Let's take 3 simple sentences:

- **S1**: "The cat sat on the mat"
- **S2**: "The dog sat on the log"
- **S3**: "The cat chased the dog"

---

### 🔄 Step 1: Preprocessing

After converting to lowercase and removing common stop words (like "the", "on"):

- **S1** → `cat sat mat`
- **S2** → `dog sat log`
- **S3** → `cat chased dog`

---

### 📊 Step 2: Term Frequency (TF)

We calculate TF for each word in each sentence as:

$$
TF = \frac{\text{count of the word in sentence}}{\text{total words in sentence}}
$$

| Word     | S1 (cat sat mat) | S2 (dog sat log) | S3 (cat chased dog) |
|----------|------------------|------------------|---------------------|
| cat      | 1/3              | 0                | 1/3                 |
| dog      | 0                | 1/3              | 1/3                 |
| sat      | 1/3              | 1/3              | 0                   |
| mat      | 1/3              | 0                | 0                   |
| log      | 0                | 1/3              | 0                   |
| chased   | 0                | 0                | 1/3                 |

---

### 📈 Step 3: Inverse Document Frequency (IDF)
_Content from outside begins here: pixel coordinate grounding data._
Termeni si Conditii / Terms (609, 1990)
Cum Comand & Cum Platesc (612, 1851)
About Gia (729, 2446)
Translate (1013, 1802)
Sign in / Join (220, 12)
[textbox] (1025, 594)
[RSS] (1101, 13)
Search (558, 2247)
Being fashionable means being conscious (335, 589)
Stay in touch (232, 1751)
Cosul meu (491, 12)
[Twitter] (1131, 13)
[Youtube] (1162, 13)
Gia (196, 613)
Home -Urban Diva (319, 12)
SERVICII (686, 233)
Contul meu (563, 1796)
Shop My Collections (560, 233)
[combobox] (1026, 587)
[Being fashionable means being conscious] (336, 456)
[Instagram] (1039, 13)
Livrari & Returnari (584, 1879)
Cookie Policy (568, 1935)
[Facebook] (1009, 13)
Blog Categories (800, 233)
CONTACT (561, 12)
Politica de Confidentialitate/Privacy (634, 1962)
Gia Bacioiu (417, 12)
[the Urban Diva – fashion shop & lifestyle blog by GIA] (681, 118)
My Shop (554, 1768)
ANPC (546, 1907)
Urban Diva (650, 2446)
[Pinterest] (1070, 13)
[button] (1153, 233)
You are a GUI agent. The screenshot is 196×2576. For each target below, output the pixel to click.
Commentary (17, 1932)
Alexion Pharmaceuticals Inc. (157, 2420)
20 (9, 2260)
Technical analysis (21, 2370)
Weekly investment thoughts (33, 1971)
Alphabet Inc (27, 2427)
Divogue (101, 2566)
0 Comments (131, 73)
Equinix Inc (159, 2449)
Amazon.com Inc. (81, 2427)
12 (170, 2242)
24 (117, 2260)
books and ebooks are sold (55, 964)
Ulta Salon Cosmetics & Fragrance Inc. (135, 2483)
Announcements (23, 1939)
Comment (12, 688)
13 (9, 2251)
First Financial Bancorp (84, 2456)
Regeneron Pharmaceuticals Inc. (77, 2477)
We now calculate IDF without smoothing:

$$
IDF = \log_e\left(\frac{\text{Total number of sentences}}{\text{Number of sentences containing the word}}\right)
$$

| Word   | Document Frequency | IDF (rounded)     |
|--------|--------------------|------------------|
| cat    | 2                  | log(3 / 2) ≈ 0.405 |
| dog    | 2                  | log(3 / 2) ≈ 0.405 |
| sat    | 2                  | log(3 / 2) ≈ 0.405 |
| mat    | 1                  | log(3 / 1) ≈ 1.099 |
| log    | 1                  | log(3 / 1) ≈ 1.099 |
| chased | 1                  | log(3 / 1) ≈ 1.099 |

---

### 🧮 Step 4: Calculating TF-IDF

Now that we have both **TF** and **IDF**, we multiply them to get the **TF-IDF score** for each word in each sentence:

$$
\text{TF-IDF} = TF \times IDF
$$

---

### ✅ Final TF-IDF Matrix

| Word     | S1 (cat sat mat) | S2 (dog sat log) | S3 (cat chased dog) |
|----------|------------------|------------------|---------------------|
| cat      | 1/3 × 0.405 ≈ 0.135 | 0 × 0.405 = 0      | 1/3 × 0.405 ≈ 0.135  |
| dog      | 0 × 0.405 = 0     | 1/3 × 0.405 ≈ 0.135 | 1/3 × 0.405 ≈ 0.135  |
| sat      | 1/3 × 0.405 ≈ 0.135 | 1/3 × 0.405 ≈ 0.135 | 0 × 0.405 = 0        |
| mat      | 1/3 × 1.099 ≈ 0.366 | 0                   | 0                   |
| log      | 0                  | 1/3 × 1.099 ≈ 0.366  | 0                   |
| chased   | 0                  | 0                   | 1/3 × 1.099 ≈ 0.366  |


---

### 🔎 Interpretation

- Words like **"mat"**, **"log"**, and **"chased"** have higher TF-IDF scores because they appear in only **one document** → making them more **informative**.
- Words like **"cat"**, **"dog"**, **"sat"** appear in multiple documents → hence have **lower scores**.
- TF-IDF helps emphasize **unique, meaningful words** and downplay **frequent, generic words**.




### 💡 Why use TF-IDF?
While Bag of Words (BoW) treats all words equally, **TF-IDF gives more weight to rare and meaningful words**, and reduces the impact of common words that appear in many documents.

It is widely used in:
- Document classification
- Information retrieval (e.g., search engines)
- Text similarity and clustering